SÃO PAULO, SP (FOLHAPRESS) – O processo de direitos autorais que pode em tese levar a Anthropic à falência já acendeu o alerta de outras empresas de inteligência artificial nos Estados Unidos. E, juntas, elas tentam convencer a Justiça do país a derrubar a ação, alegando que o caso tem o potencial para levar o mercado inteiro de IA à derrocada financeira.

No caso, que corre em uma corte distrital da Califórnia, três escritores cobram reparação da Anthropic não só por ter usado livros sem autorização no treinamento de seu chatbot, o Claude, mas também por ter recorrido a cópias piratas ao fazê-lo.

No mês passado, um juiz decidiu que empregar os livros em si configurava “uso justo”, mas usar cópias ilegais não. Ele agendou uma nova decisão para o fim do ano, a fim de determinar a reparação financeira, e transformou o caso em uma ação coletiva -ou seja, quem tiver direitos sobre obras usadas pela Anthropic pode receber uma indenização, mesmo sem entrar na Justiça.

A Anthropic entrou com um pedido para suspender o julgamento e ter sinal verde para começar um recurso imediatamente numa corte superior. A companhia diz que, se for derrotada, esse pode ser seu fim.

Não comoveu o juiz, que negou o pedido nesta segunda-feira (11), afirmando que o tribunal de segunda instância precisa ter acesso às evidências completas que serão geradas no processo, em vez de apenas uma “versão higienizada” dos fatos apresentada pela Anthropic.

Os advogados da empresa avaliam que a reparação de danos pode passar de US$ 1 trilhão no total e, portanto, sustentavam que a companhia ficaria privada do amplo direito à defesa -já que seria mais prudente fechar logo um acordo a fim de evitar que o caso vá a julgamento.

O enrosco está no fato de a Anthropic ter treinado o Claude com uma conhecida base de livros pirateados que tem uma quantidade superlativa de arquivos: mais de 7 milhões no total. Assim, a indenização devida poderia em tese ultrapassar o próprio valor de mercado da Anthropic, hoje em US$ 170 bilhões (R$ 918 bi).

No seu argumento à Justiça, a dona do Claude diz que uma derrota seria um precedente perigoso para toda a indústria de IA -que, aliás, já sentiu o baque. Duas associações de classe pediram para ser “amicus curiae” na ação, status garantido a alguém que não é parte no processo, mas, por ter interesse nele, quer contribuir com informações à corte.

Os grupos são a Consumer Technology Association e Computer and Communications Industry Association, que apoiam a Anthropic e têm entre seus integrantes diversas empresas que desenvolvem modelos de IA. Entre elas, Apple, Amazon e Google.

Em uma petição à Justiça, as duas associações dizem que a decisão de transformar o caso em uma ação coletiva pode causar dano “à nascente indústria de IA como um todo e à competitividade tecnológica global dos Estados Unidos”. Também há grupos de autores, bibliotecas e defensores de direitos digitais ao lado da Anthropic.

O medo das empresas vem do fato de que rara é a companhia do segmento que não seja alvo de processos semelhantes nos Estados Unidos; o número de ações de direitos autorais no país já se aproxima de 50.

Há outras acusadas não só de usar livros piratas, mas também de empregar conteúdo proprietário em geral ao treinar seus modelos de linguagem. Livros, roteiros, reportagens de jornais e artigos acadêmicos são especialmente valiosos para essas empresas, já que os chatbots se beneficiam do acesso a textos com escrita elaborada e argumentos complexos.
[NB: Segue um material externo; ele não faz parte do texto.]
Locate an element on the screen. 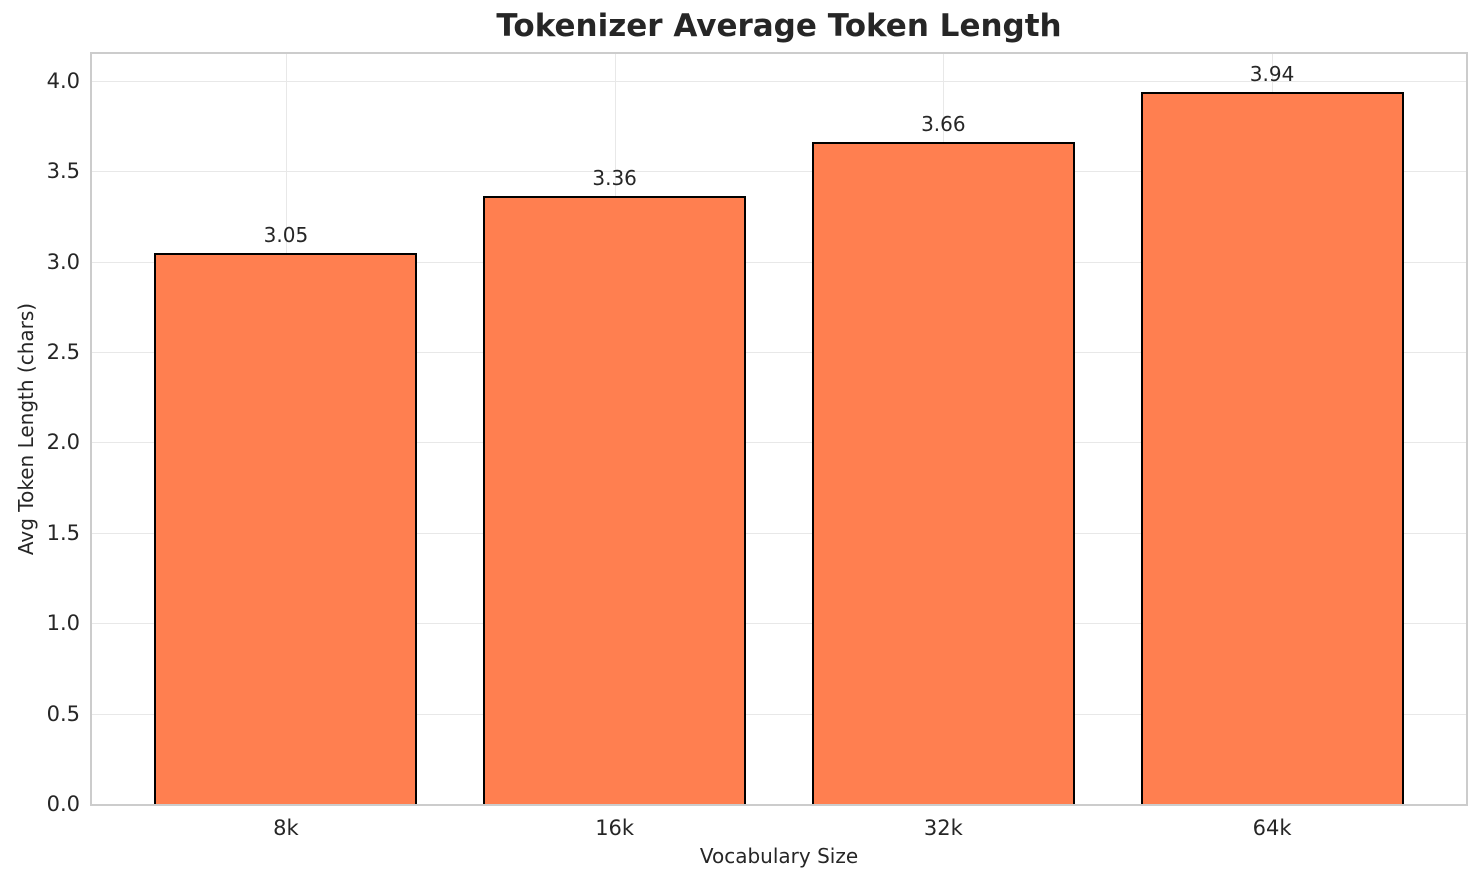  bar-value-label: 3.94 is located at coordinates (1272, 74).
Para usar esse material sem pagar, as empresas e seus apoiadores argumentam que é inviável licenciar a quantidade de conteúdo que os modelos de linguagem precisam e que isso deixaria os EUA atrás da China. Assim, tentam convencer a Justiça de que o interesse nacional está em jogo e não apenas seus negócios.

A indústria também se defende dizendo que faz o chamado “uso justo” de conteúdo proprietário, já que os robôs não copiaram o material de treinamento e sim entregam um conteúdo transformado -como um ser humano faria.

Enquanto se recusa a pagar por conteúdo proprietário, a indústria de IA se capitaliza no mercado e anuncia investimentos na casa dos bilhões, a fim de sustentar um modelo de negócios que se baseia em um aumento constante de escala. A OpenAI, por exemplo, já avisou que pretende investir R$ 500 bilhões em datacenters nos próximos quatro anos.

Nessa disputa, as empresas têm um aliado com o poder da caneta. Em um discurso no fim de julho, o presidente americano Donald Trump disse que a China não paga por conteúdo e é preciso fazer o mesmo.

“Não dá para esperar ter um programa de IA bem-sucedido se você tiver que pagar por cada artigo, livro ou qualquer coisa que você leu ou estudou. Apenas não dá”, disse o republicano diante da plateia.